High court asked to rule on OHVs

By Christopher Smith

The Salt Lake Tribune

WASHINGTON -- Warning that control of Western public lands could be hijacked by the "most litigious" special interest groups, the Bush administration is asking the U.S. Supreme Court to overturn a lower court's ruling that the Bureau of Land Management can be legally compelled to protect potential Utah wilderness areas from off-road-vehicle damage.

Conservationists say the arguments raised by the government's appeal have broad ramifications beyond potential wilderness areas in the West, posing a threat as well to the protection afforded to existing congressionally designated scenic preserves.

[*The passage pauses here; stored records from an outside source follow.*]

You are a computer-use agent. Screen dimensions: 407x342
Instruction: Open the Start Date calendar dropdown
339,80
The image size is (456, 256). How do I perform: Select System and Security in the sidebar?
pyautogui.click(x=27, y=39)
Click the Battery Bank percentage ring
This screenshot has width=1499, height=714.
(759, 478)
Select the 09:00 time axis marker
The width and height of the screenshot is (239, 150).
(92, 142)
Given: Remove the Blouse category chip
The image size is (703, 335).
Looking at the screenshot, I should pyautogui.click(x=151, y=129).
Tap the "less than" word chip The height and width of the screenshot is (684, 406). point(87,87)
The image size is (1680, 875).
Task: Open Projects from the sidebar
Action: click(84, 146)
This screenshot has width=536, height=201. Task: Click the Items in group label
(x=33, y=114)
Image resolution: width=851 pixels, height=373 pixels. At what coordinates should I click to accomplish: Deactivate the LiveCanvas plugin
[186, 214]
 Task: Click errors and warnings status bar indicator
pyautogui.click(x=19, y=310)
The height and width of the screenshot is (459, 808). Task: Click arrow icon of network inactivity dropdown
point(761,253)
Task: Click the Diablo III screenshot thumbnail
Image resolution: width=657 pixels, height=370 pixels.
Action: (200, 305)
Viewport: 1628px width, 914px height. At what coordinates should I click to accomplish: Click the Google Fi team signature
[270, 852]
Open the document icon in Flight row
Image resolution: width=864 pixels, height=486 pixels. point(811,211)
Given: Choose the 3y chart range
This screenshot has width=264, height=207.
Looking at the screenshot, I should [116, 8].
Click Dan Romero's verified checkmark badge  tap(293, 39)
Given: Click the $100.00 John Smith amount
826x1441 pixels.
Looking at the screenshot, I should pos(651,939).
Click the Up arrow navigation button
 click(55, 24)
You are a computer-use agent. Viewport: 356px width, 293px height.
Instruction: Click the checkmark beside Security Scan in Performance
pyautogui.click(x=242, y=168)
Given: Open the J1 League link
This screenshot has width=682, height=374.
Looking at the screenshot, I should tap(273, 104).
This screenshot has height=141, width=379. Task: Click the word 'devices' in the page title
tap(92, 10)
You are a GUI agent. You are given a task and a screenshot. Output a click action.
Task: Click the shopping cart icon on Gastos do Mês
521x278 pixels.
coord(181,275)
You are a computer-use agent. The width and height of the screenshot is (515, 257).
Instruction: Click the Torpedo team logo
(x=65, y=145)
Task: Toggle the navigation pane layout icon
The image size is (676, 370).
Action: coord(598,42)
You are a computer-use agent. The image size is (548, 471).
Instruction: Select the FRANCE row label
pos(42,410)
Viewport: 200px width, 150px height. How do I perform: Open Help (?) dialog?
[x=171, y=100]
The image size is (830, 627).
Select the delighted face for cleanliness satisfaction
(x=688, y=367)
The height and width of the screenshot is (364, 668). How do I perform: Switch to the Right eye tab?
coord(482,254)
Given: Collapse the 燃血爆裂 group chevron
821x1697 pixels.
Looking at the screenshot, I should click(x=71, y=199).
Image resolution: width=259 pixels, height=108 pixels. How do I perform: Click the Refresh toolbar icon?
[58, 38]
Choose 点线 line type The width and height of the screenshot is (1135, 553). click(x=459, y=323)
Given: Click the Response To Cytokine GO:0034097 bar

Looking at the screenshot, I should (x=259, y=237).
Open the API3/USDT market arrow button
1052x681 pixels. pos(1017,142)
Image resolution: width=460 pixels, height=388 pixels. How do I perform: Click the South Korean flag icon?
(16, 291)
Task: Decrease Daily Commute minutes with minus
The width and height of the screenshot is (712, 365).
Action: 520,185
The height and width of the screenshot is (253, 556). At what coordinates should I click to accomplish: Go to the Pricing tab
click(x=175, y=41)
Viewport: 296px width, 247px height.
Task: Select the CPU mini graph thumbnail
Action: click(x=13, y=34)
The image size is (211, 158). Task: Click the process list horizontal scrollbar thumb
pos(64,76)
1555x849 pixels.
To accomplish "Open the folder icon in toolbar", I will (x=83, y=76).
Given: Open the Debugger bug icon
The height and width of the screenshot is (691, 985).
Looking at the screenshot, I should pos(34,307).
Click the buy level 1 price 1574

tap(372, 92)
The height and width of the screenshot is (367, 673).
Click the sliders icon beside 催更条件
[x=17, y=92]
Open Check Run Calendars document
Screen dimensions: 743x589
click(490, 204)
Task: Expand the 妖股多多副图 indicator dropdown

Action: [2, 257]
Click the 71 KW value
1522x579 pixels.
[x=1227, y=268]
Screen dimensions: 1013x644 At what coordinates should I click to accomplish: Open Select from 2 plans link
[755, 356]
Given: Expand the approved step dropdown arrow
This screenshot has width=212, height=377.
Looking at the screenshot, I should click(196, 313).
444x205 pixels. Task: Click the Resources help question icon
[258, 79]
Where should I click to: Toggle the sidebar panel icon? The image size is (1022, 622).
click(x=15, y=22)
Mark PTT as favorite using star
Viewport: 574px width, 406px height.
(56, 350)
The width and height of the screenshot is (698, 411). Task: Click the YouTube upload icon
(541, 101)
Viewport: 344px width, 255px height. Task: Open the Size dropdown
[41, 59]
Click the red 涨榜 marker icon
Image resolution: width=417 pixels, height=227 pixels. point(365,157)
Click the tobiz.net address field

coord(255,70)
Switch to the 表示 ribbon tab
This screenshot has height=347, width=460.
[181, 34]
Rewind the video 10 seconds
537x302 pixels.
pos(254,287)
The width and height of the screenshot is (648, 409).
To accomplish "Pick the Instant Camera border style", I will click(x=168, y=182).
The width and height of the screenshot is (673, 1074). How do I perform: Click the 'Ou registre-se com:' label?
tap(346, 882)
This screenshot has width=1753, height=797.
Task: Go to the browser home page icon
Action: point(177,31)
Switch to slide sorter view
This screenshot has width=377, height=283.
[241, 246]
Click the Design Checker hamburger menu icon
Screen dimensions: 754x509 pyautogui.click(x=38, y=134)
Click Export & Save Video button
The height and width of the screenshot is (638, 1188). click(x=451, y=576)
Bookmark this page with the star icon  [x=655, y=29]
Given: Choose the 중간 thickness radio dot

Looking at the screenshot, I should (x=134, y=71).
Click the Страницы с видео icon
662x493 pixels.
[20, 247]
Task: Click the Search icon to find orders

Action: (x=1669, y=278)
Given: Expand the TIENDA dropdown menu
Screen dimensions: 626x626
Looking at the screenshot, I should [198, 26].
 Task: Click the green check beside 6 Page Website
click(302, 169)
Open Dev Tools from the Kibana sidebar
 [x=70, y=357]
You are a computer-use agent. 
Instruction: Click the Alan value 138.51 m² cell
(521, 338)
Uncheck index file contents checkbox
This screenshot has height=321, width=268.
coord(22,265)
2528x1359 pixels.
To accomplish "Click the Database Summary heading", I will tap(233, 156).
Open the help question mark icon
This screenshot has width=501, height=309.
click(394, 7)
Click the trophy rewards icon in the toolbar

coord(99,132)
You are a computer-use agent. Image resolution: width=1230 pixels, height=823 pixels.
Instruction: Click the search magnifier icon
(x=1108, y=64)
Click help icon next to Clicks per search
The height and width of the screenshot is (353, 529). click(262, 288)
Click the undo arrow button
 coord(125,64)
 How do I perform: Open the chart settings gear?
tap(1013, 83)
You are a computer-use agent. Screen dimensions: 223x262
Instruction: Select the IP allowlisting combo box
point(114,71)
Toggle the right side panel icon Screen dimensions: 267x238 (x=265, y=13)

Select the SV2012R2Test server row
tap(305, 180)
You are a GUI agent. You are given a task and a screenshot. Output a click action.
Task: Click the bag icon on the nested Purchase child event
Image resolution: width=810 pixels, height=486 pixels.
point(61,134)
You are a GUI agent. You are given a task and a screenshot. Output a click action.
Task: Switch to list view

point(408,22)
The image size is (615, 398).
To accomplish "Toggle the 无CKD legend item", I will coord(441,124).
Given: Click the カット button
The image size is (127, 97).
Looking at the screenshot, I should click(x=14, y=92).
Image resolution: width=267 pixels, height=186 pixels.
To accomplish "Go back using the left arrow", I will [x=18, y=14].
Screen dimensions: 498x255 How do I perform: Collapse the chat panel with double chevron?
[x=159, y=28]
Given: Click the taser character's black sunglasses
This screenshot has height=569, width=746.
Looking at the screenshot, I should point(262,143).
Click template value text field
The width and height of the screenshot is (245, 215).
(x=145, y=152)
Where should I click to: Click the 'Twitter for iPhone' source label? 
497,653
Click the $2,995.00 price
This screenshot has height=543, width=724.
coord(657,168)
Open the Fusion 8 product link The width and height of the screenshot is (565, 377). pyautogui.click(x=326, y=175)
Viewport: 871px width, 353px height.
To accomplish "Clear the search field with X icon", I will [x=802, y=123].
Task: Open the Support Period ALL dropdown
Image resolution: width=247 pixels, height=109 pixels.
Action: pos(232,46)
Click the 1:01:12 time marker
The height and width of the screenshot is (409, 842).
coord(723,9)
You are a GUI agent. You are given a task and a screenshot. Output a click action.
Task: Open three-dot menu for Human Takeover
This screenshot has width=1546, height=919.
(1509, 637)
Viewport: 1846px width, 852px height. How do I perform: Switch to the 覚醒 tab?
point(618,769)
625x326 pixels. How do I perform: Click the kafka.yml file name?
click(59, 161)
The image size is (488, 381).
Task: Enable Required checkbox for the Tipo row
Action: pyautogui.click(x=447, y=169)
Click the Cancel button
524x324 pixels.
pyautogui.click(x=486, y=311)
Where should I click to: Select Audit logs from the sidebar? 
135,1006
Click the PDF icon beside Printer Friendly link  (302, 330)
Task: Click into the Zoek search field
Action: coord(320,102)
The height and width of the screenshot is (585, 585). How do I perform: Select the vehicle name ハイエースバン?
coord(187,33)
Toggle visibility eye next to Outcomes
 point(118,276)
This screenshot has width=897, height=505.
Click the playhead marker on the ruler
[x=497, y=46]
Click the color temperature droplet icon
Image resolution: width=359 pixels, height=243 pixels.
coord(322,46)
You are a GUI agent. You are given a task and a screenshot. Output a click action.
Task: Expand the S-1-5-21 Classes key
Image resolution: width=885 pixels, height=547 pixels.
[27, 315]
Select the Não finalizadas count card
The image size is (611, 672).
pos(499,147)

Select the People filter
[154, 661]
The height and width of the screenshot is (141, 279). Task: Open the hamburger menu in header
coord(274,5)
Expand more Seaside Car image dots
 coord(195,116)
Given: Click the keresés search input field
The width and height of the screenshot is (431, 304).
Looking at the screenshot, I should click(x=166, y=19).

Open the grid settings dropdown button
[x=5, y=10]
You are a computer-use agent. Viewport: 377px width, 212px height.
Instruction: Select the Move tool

"What the Bush administration is arguing would set an extraordinary precedent," said Scott Groene of the Southern Utah Wilderness Alliance (SUWA) in Salt Lake City. "They are pushing to relieve themselves of the congressionally imposed obligation to protect wilderness areas in the West."

Groups representing motorized recreationists, however, would like to see the high court overturn the 10th Circuit ruling.

"We've been using some of those areas in southern Utah for off-highway-vehicle recreation for years, and the wilderness activists are trying to get us kicked out by saying our use is incompatible with the protection of wilderness values," said Clark Collins, director of the Idaho-based Blue Ribbon Coalition. "The very fact they claim these lands have wilderness value and potential in spite of us recreating there for years supports our contention that off-highway-vehicle use does not have a negative impact on these areas."

SUWA sued the BLM in 1999 for allegedly failing to adequately monitor or manage off-road recreation in proposed "wilderness study areas" at Moquith Mountain, Parunuweap Canyon, Sids Mountain and Behind the Rocks in southern Utah. A Utah federal judge noted the BLM had made some effort to prevent impairment of the lands by off-roaders and dismissed the claim in 2001, ruling the agency could not be sued simply because an ongoing management action wasn't deemed sufficient by SUWA.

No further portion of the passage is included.